The last one is the centerpiece of Rockefeller Center since this building is at the center of the plaza and it’s 260 meters high with 70 floors. The 30 Rock is an American Art Deco Building that dominates the beautiful Rockefeller Center. At the beginnings the building was known as RCA Building, renamed as GE Building when the General Electric has reacquired the building. Then, after Comcast purchased General Electric’s entertainment assets in 2013, the building was renamed like Comcast Building. In the building there is the famous Rainbow Room, a restaurant located at the 65th floor where you can enjoy of the beautiful view on the skyline of New York. Plus there are the headquarters of NBC, the houses of many network’s New York TV studios (like Late Night with David Letterman) and the offices of the Rockefeller family.

Last but not least, I have to mention the observation deck, the famous Top of the Rock. As the Empire State Building, you can climb up on the observation deck to view from above Manhattan. Top of the Rock is one the main attractions of New York, and we went at the Rockefeller Center primarily to go on the Top of the Rock. Sometimes things don’t always go the way you want, and when we arrived at entrance of the Top of the Rock we discovered that unlike the Empire State Building, the process to convert the City Pass in ticket was harder also because there were more people. We wanted to climb up at sunset, but we couldn’t have done it in time, so we decided to come back the next day.

Certainly at New York there is no shortage of things to do and see, and to enjoy of the sunset we went to the Roosevelt Island Tramway. This tramway, as the name suggests, is a transport to Roosevelt Island, a tight island in the East River of New York.
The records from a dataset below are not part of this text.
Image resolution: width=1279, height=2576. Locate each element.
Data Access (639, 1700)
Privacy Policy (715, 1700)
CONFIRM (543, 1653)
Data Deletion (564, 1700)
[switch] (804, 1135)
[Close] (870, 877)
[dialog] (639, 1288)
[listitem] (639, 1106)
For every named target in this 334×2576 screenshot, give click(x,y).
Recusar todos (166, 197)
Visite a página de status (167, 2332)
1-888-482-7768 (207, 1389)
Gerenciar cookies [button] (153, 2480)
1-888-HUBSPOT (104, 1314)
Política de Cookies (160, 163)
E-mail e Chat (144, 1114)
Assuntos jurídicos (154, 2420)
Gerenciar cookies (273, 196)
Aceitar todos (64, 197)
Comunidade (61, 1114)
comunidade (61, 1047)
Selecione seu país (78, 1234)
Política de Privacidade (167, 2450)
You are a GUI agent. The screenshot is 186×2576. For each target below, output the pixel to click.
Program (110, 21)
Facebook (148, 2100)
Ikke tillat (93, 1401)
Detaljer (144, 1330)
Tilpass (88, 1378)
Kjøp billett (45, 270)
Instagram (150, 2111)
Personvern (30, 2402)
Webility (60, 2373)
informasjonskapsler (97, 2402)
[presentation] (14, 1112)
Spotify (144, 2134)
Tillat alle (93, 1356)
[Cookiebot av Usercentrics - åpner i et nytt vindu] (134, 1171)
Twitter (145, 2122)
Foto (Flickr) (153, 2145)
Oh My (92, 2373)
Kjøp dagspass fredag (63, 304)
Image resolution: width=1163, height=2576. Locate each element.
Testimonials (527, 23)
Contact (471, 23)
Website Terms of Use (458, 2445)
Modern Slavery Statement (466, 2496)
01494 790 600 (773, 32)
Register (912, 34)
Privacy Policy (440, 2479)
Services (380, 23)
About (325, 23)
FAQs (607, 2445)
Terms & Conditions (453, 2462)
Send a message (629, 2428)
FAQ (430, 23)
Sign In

Originally in 1637 the island was named Insel Varckens (because belonged to the Dutch), then in 1666 the name was Manning’s Island (in honor of the Captain Manning that defeated the Dutch) and after twenty years the name became Blackwell’s Island (when Robert Blackwell, Manning’s son-in-law, was the island’s new owner).

The island housed several hospitals and prison and in 1832, after the City of New York purchased the island, it was built a Penitentiary Hospital to serve the needs of the prison inmates. In 1921 Blackwell’s Island was renamed Welfare Island after the construction of the City Hospital on the island and in 1935 the Welfare Penitentiary was closed because it was built a new penitentiary on Rikers Island. In 1973 the name of the island changes again in Roosevelt Island to honor the President of the United States Franklin D. Roosevelt. In the following years the island was developed as a residential community, and for us, the main reason to go in the Roosevelt Island was the stunning view of the skyline of Manhattan.

In fact, on the island you can walk among the gardens and watch the skyscrapers of New York that are reflected in the East River. Unfortunately in that day the sunset wasn’t great, but we waited the ignition of the countless lights of Manhattan. Needless to say that the view was wonderful, an experience that you should do. I’m sorry for the long story of Roosevelt Island but I think that this Island has a really interesting story and I suggest you to deepen it.

Finished the photo shoot to the skyline of New York, we took the tramway to come back on Manhattan and search a place to eat. We have choosen the Katz’s Delicatessen, a kosher style delicatessen restaurant became popular for its pastrami sandwiches and hot dogs, both of which are widely considered among New York’s best (this is the site of Meg’s Ryan’s famous fake orgasm scene in the romantic comedy When Harry Met Sally, and the table at which the actors sat is marked with a sign that says “where Harry met Sally…hope you have what she had!Enjoy”).